§ Your assignment
The word "agent" marks the lines to find; copy every such line from the data below.

§ Dataset extract
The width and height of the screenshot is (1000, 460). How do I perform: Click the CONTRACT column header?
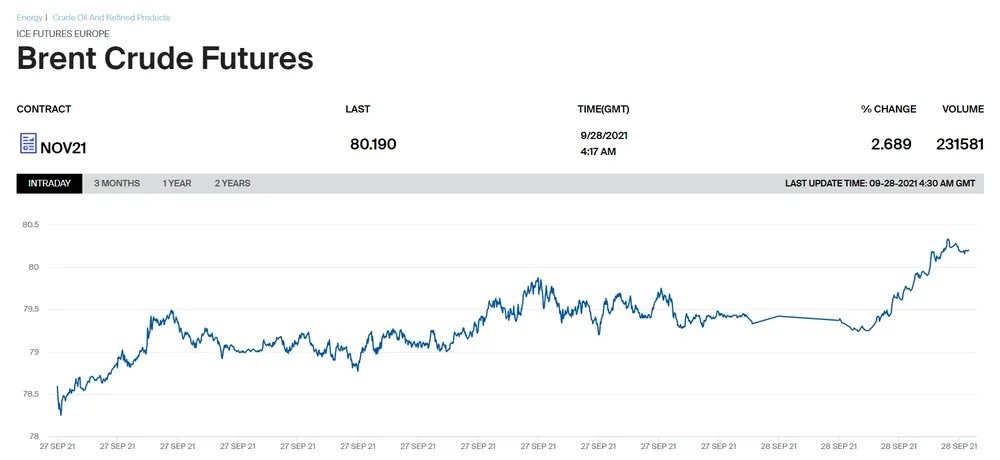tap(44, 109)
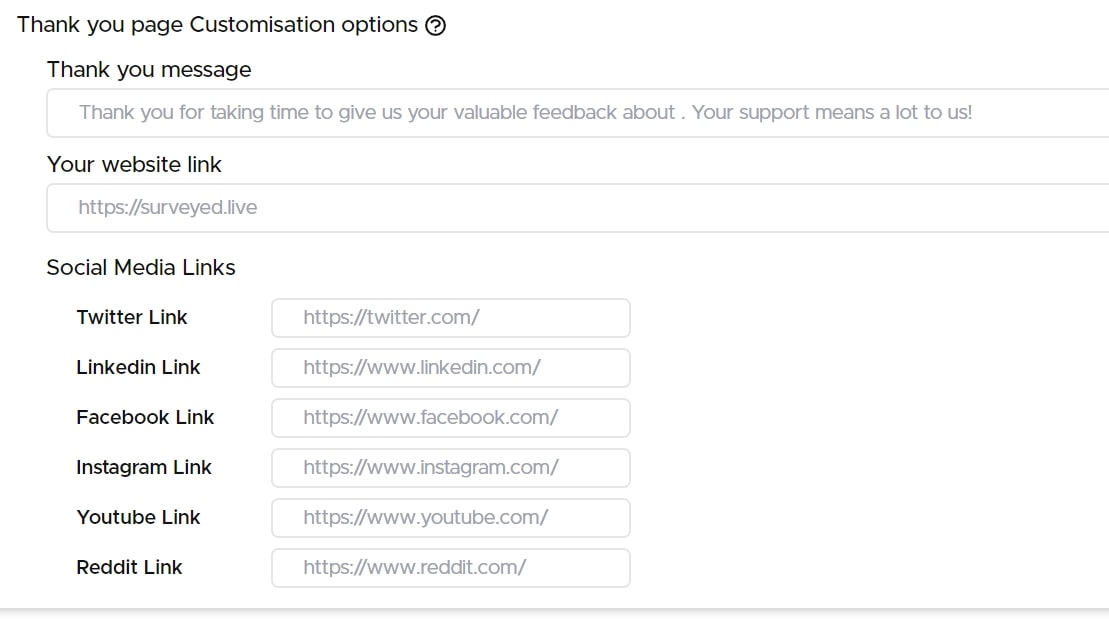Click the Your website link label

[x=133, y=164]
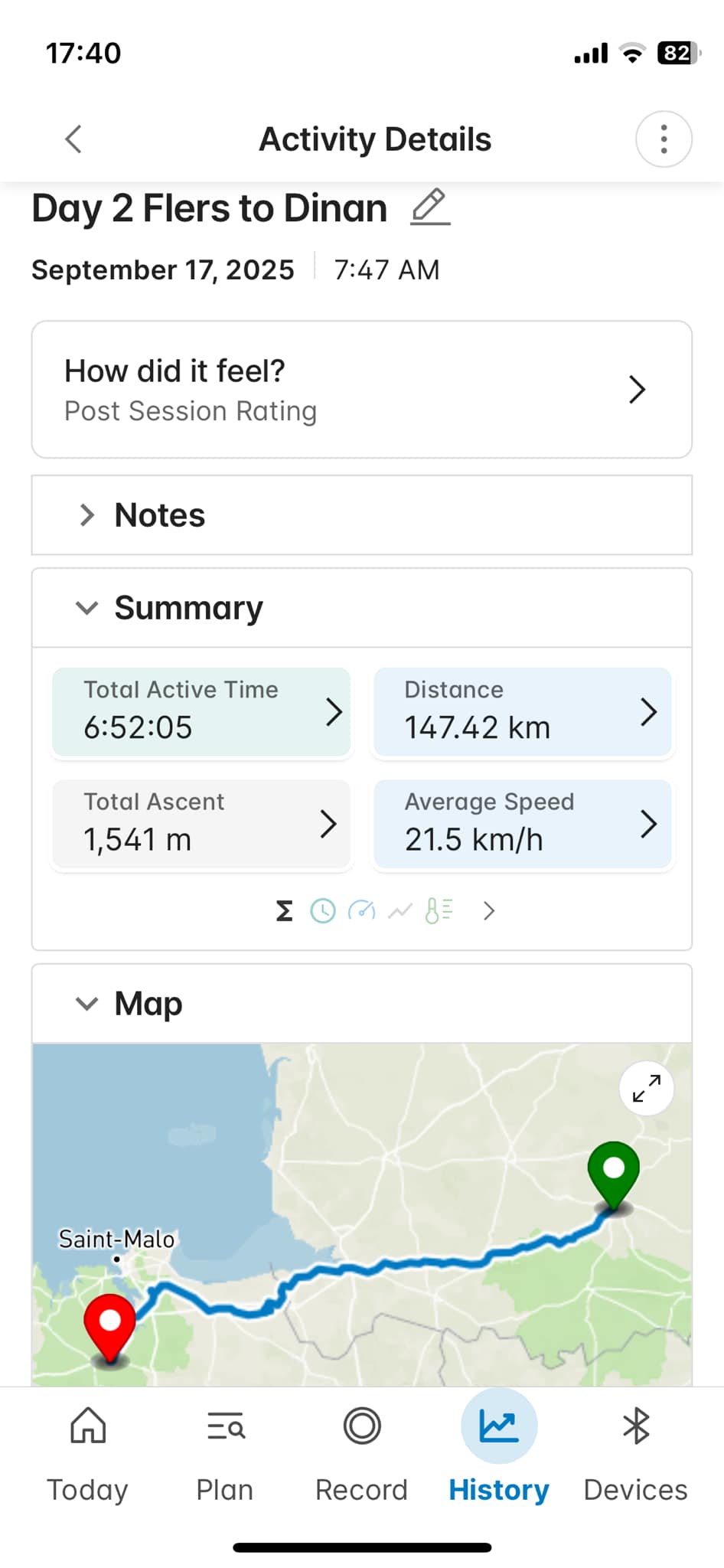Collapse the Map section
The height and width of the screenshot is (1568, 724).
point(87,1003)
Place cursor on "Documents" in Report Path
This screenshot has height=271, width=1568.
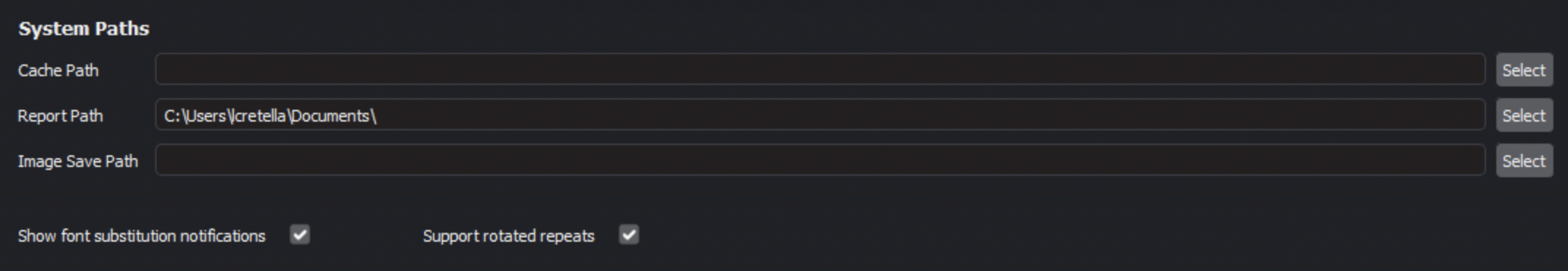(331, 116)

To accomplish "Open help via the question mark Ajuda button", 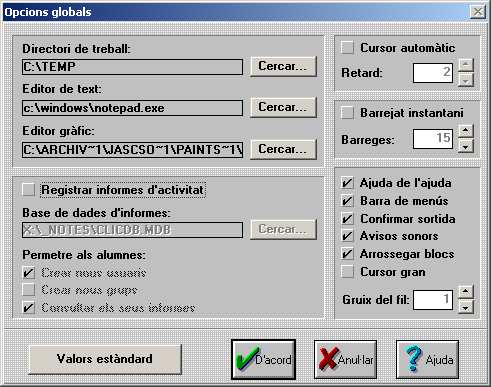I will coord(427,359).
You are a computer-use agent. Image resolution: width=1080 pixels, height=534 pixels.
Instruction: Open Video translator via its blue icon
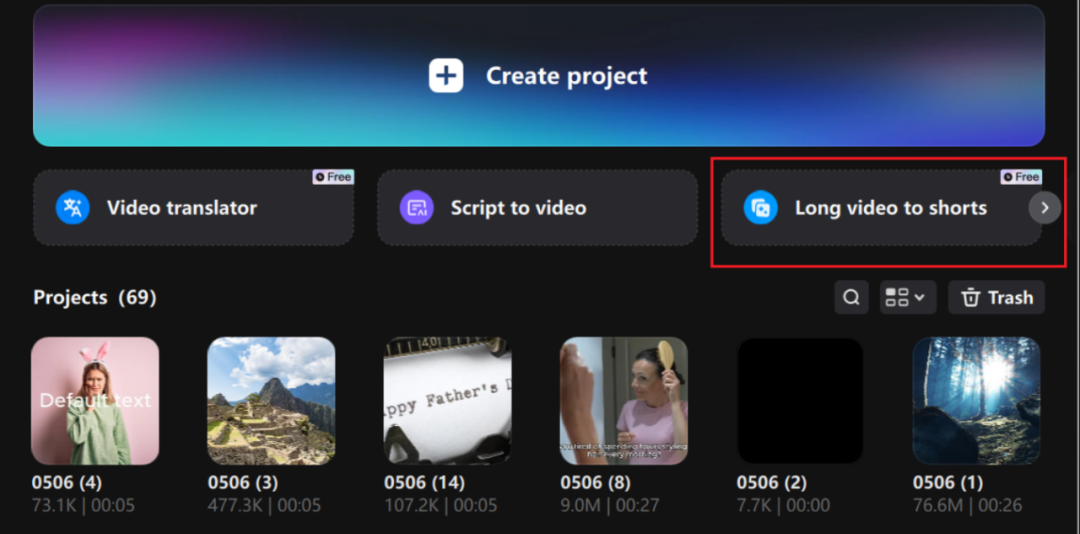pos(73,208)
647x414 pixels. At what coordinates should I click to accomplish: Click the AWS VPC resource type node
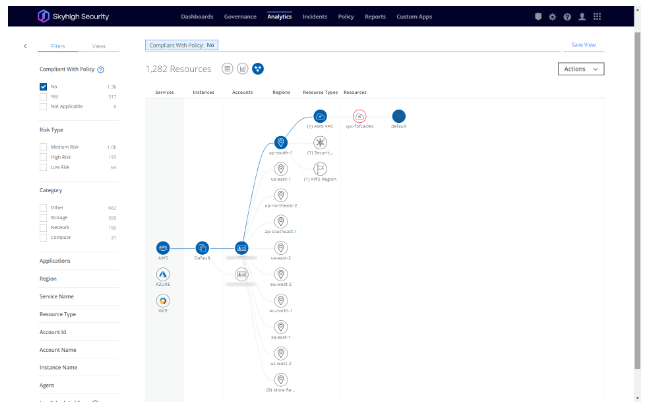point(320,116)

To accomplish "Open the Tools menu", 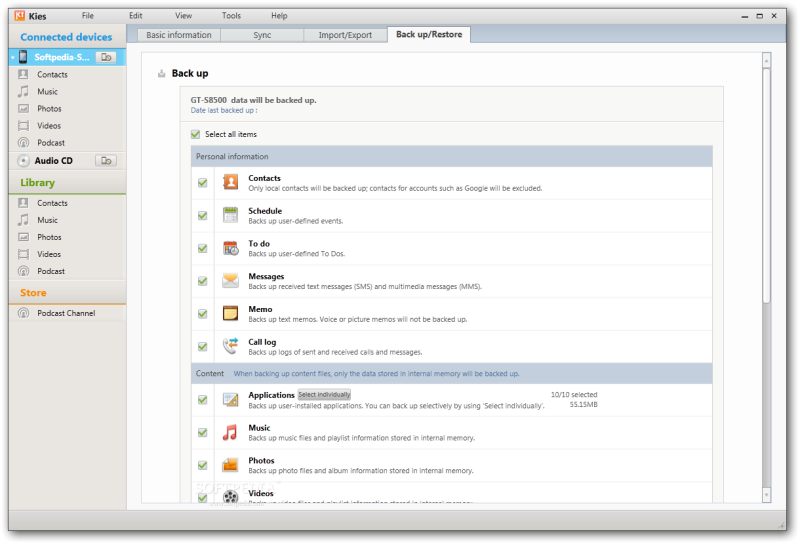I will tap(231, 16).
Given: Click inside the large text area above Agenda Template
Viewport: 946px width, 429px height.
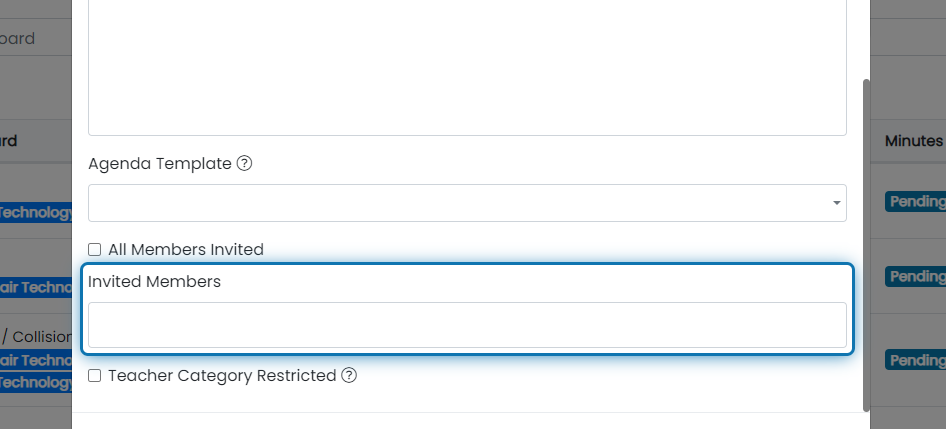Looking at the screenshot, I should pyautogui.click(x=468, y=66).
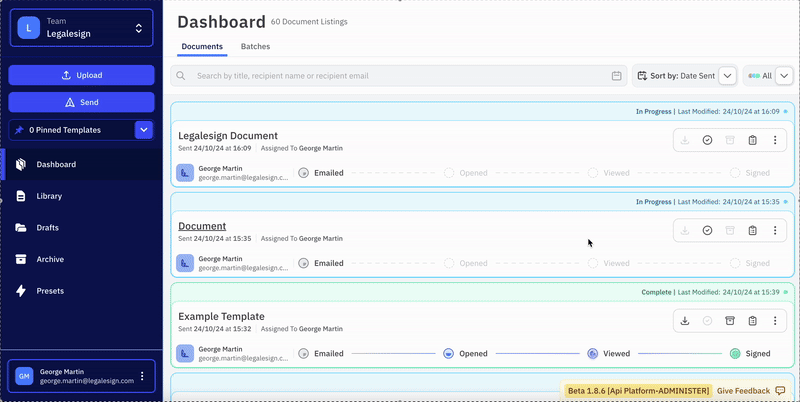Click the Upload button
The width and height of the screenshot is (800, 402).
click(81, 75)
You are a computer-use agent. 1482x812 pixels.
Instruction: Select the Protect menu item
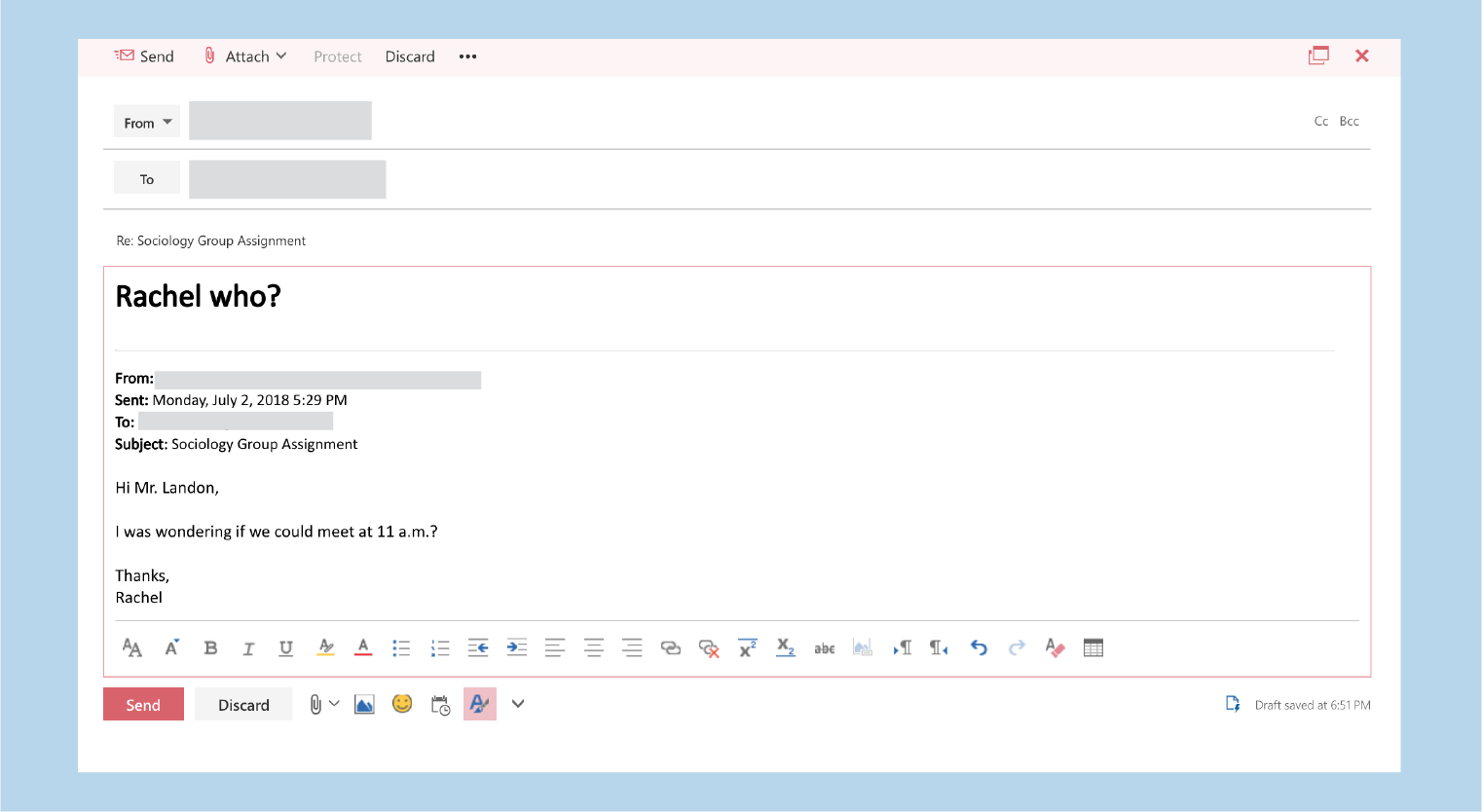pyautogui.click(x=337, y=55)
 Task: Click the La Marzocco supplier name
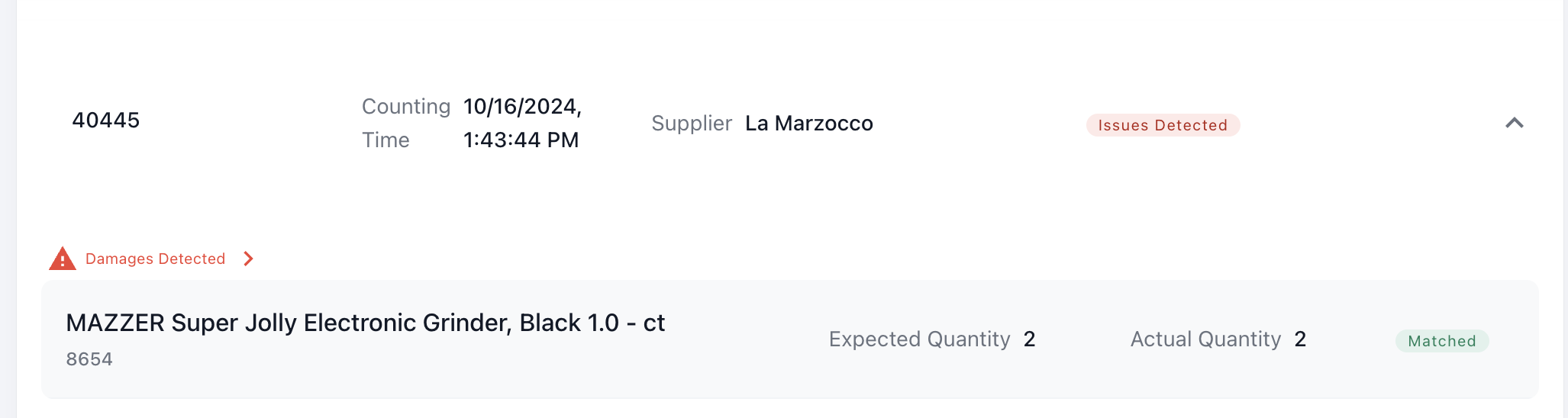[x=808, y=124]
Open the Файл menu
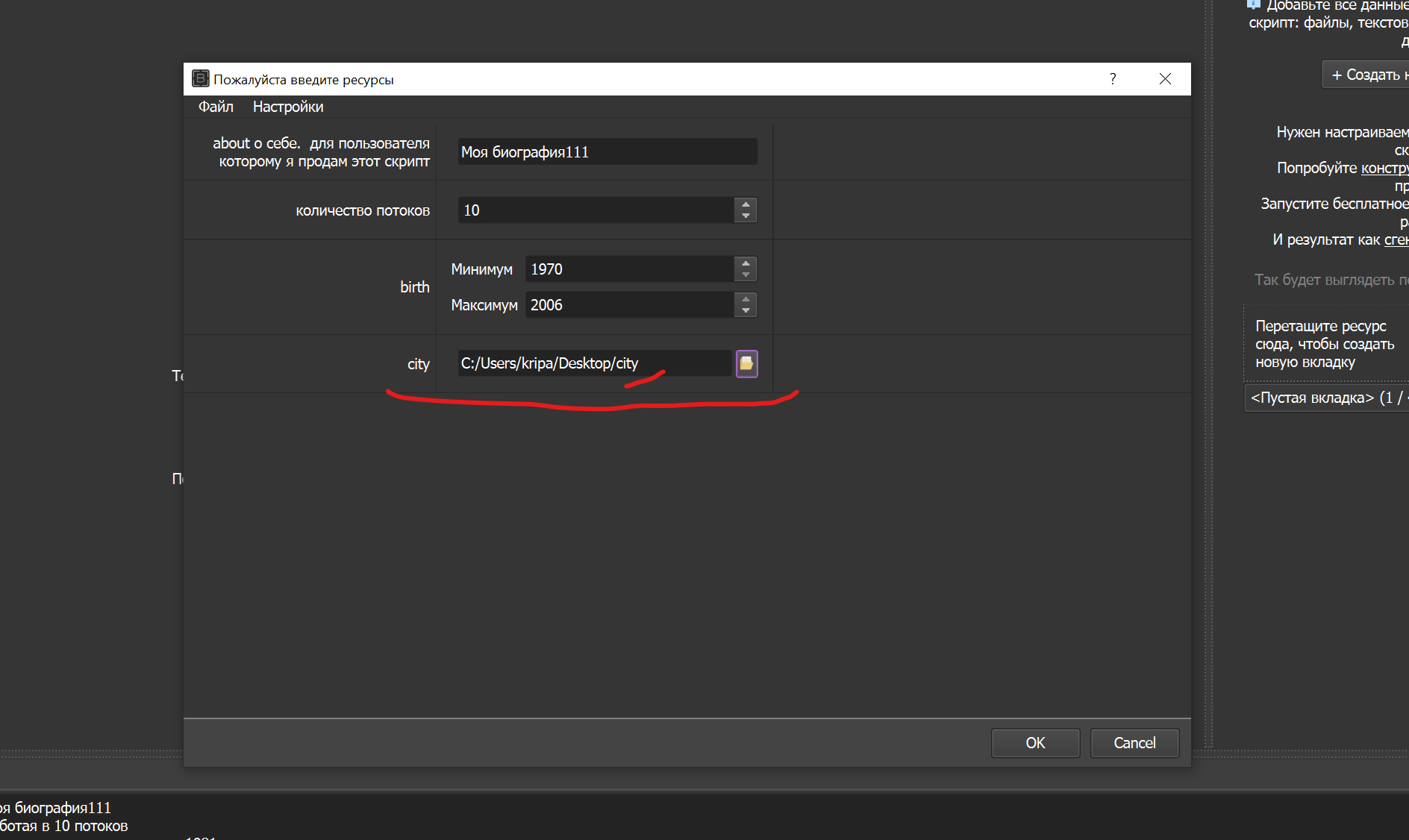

§ Finished task
You are a computer-use agent. Image resolution: width=1080 pixels, height=534 pixels.
You are a computer-use agent. 1482x812 pixels.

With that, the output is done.